» **Written task 1**
Please identify each line in the entries that contains the string "height" and copy it out.

+++ Source excerpt

It is true that Iraq has been allowed to present its views at the beginning of each Governing Council Session and submit written comments under Article 16 of the Procedural Rules. However, this does not amount to “due process” with the requirement of audi alteram partem (the right of each party to be heard), since in the context of Article 16 Iraq will not be given the identity of the claimants, nor any other particular forms, such as legal beliefs submitted by the claimants. All this makes it difficult for Iraq to prepare its defense. And it also makes us to estimate what impact these “comments” might have and what issues they address, since these comments are kept confidential under the Procedural Rules. Thus, such limited opportunities which are afforded to Iraq to make comments are not considered as application of the rights that any defendant in any civilized country has, but, cynically speaking, they are conceived as some kind of acts of grace granted by the Holy Office of a modern Inquisition to the sinner before he is sent to the stake.

++++++

» **Written task 2**
Answer these questions from the excerpt on Iraq and the Governing Council:
(a) Under which article of the Procedural Rules may Iraq submit written comments?
(b) What does audi alteram partem mean, as the excerpt defines it?
(c) In the excerpt's comparison, who grants the acts of grace to the sinner?

+++ Task data

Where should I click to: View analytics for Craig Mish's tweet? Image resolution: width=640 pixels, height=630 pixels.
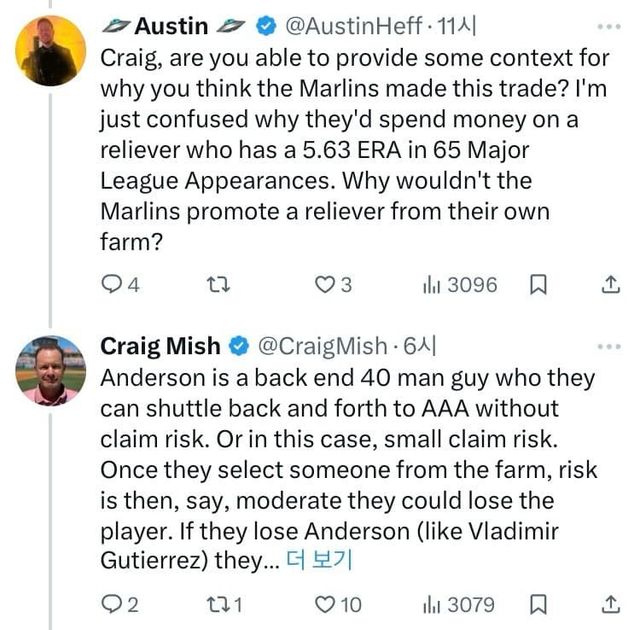(431, 603)
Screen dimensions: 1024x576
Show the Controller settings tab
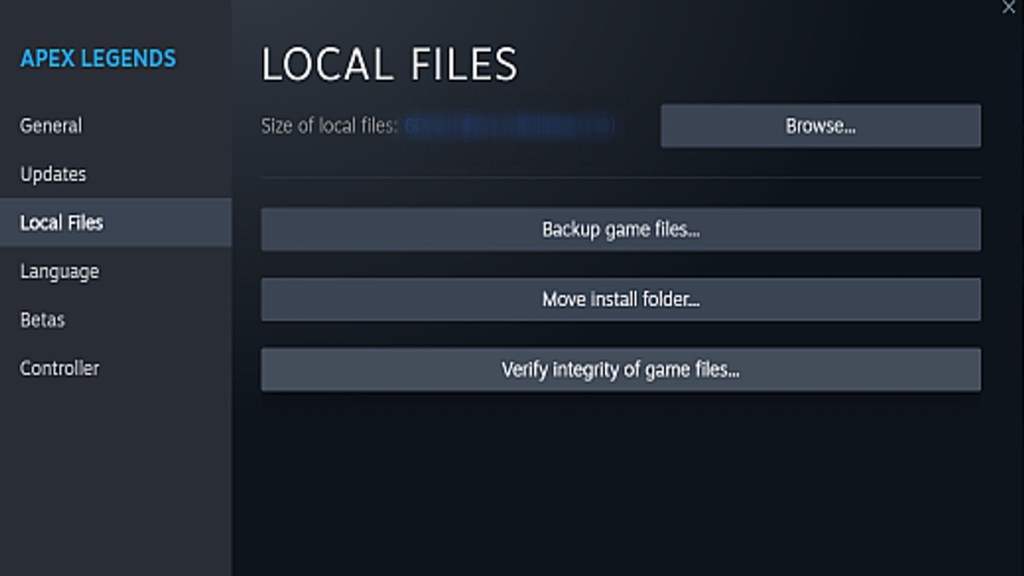59,368
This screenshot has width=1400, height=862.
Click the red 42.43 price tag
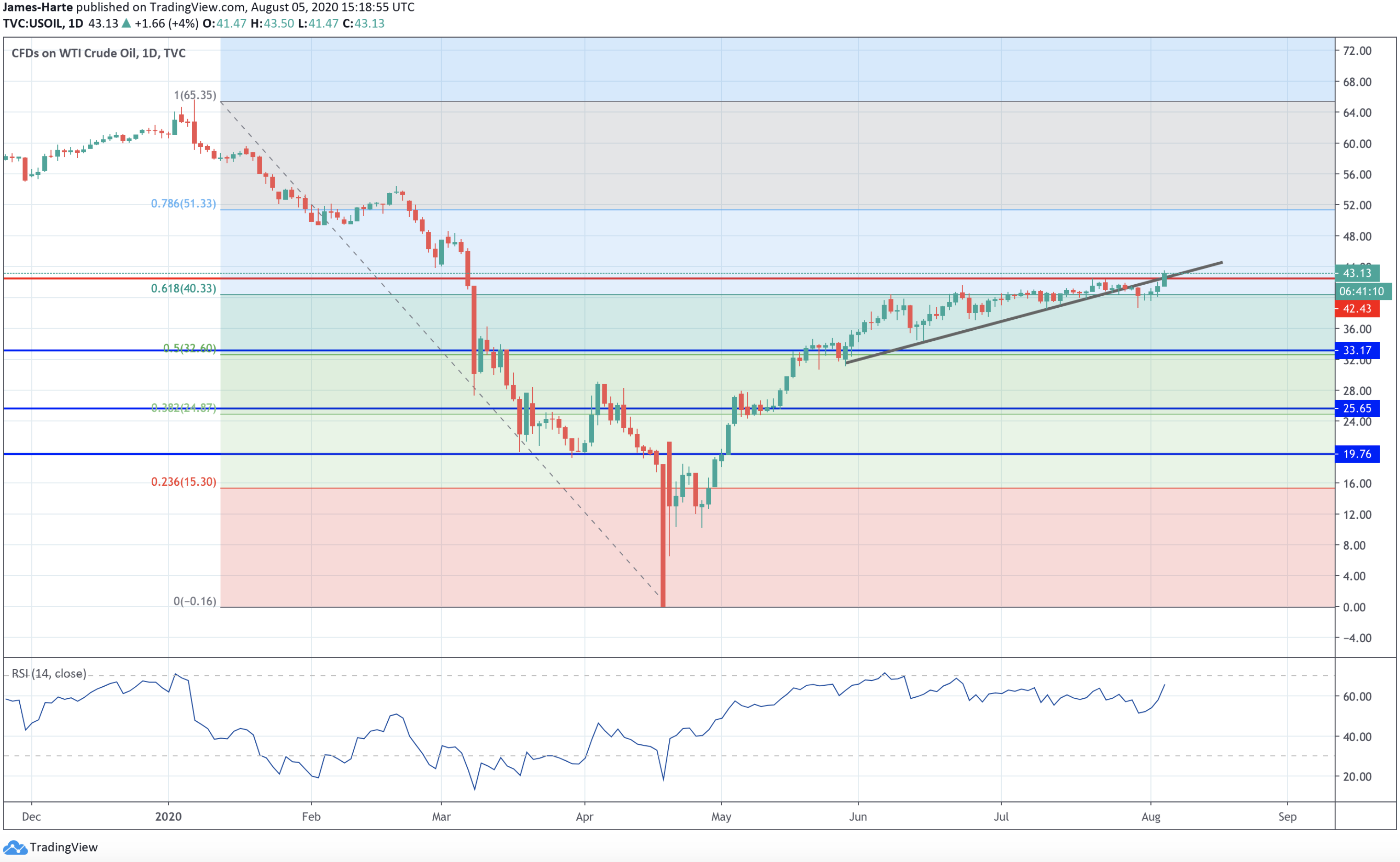(x=1357, y=309)
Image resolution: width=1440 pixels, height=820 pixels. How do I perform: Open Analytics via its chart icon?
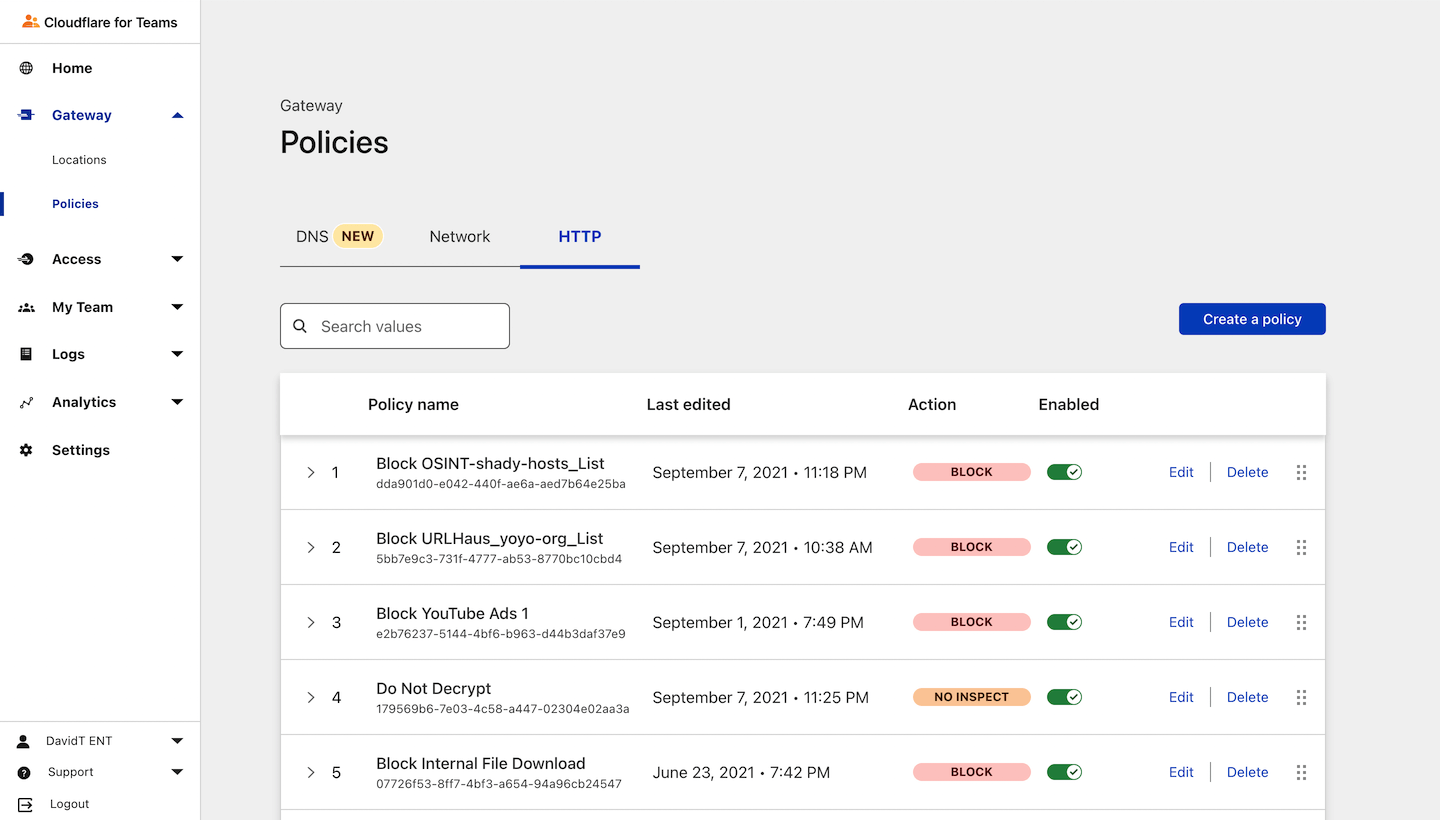24,401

++++++

» **Complete response 1**
Where should I click to: View analytics for Craig Mish's tweet? Image resolution: width=640 pixels, height=630 pixels.
This screenshot has width=1400, height=862.
Image resolution: width=1440 pixels, height=820 pixels. How do I perform: Open Analytics via its chart icon?

» **Complete response 2**
(a) Article 16.
(b) The right of each party to be heard.
(c) The Holy Office of a modern Inquisition.